* **Data to process**:
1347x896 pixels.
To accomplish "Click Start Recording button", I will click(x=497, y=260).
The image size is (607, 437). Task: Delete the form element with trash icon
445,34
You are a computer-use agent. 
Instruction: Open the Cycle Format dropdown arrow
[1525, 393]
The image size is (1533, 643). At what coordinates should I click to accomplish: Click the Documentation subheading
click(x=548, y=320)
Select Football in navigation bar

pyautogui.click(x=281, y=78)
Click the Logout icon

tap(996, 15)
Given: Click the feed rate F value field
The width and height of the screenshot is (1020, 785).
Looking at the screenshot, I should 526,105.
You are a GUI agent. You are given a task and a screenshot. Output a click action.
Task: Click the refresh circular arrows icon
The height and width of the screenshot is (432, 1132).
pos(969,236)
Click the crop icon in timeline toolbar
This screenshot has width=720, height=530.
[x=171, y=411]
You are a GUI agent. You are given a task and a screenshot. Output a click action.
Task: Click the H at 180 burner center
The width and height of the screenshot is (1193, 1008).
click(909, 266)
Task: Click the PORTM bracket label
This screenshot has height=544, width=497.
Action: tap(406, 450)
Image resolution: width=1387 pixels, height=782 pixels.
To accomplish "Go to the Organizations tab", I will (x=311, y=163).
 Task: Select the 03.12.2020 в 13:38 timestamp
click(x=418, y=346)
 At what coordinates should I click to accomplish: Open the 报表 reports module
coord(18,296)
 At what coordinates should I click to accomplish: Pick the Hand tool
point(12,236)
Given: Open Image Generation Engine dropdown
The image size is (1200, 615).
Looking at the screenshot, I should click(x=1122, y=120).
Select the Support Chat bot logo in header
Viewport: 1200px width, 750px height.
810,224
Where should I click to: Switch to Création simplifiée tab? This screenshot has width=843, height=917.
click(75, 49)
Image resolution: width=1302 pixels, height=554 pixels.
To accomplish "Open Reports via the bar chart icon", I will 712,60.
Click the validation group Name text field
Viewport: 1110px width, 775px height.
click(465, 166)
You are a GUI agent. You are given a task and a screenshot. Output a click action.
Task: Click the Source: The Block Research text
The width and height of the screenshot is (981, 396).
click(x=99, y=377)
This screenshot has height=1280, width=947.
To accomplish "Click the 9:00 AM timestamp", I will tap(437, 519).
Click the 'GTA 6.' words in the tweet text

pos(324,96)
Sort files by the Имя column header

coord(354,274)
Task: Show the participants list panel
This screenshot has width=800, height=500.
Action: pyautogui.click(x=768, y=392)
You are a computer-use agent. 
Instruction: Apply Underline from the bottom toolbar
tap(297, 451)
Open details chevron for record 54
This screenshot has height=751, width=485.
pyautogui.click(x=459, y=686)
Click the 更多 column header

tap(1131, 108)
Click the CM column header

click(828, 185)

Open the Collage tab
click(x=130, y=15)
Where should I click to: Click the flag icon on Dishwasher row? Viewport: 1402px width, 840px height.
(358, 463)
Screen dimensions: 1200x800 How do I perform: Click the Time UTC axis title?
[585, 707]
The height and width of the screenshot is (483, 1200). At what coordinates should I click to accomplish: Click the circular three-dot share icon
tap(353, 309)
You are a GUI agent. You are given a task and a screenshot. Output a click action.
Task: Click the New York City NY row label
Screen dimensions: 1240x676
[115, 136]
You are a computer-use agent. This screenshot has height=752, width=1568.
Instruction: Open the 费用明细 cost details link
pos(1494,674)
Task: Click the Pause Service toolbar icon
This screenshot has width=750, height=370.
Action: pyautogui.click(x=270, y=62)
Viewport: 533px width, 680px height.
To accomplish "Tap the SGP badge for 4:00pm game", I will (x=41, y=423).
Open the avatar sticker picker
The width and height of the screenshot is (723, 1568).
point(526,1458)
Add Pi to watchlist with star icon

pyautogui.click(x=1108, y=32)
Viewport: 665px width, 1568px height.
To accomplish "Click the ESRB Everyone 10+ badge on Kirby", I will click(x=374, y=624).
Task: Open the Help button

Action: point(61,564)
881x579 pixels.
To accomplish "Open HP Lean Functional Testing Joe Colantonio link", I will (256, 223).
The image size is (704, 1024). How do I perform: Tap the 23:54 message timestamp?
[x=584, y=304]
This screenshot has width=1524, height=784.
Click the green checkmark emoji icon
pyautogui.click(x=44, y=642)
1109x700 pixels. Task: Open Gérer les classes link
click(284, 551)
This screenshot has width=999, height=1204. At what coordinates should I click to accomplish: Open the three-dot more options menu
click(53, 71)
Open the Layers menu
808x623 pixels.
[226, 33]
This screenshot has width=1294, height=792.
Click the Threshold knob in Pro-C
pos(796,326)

* **Requirement**: Return, from the data, each line that has the word "label" in it.

* **Written solution**:
Task: Click the PORTM bracket label
Task: Click the New York City NY row label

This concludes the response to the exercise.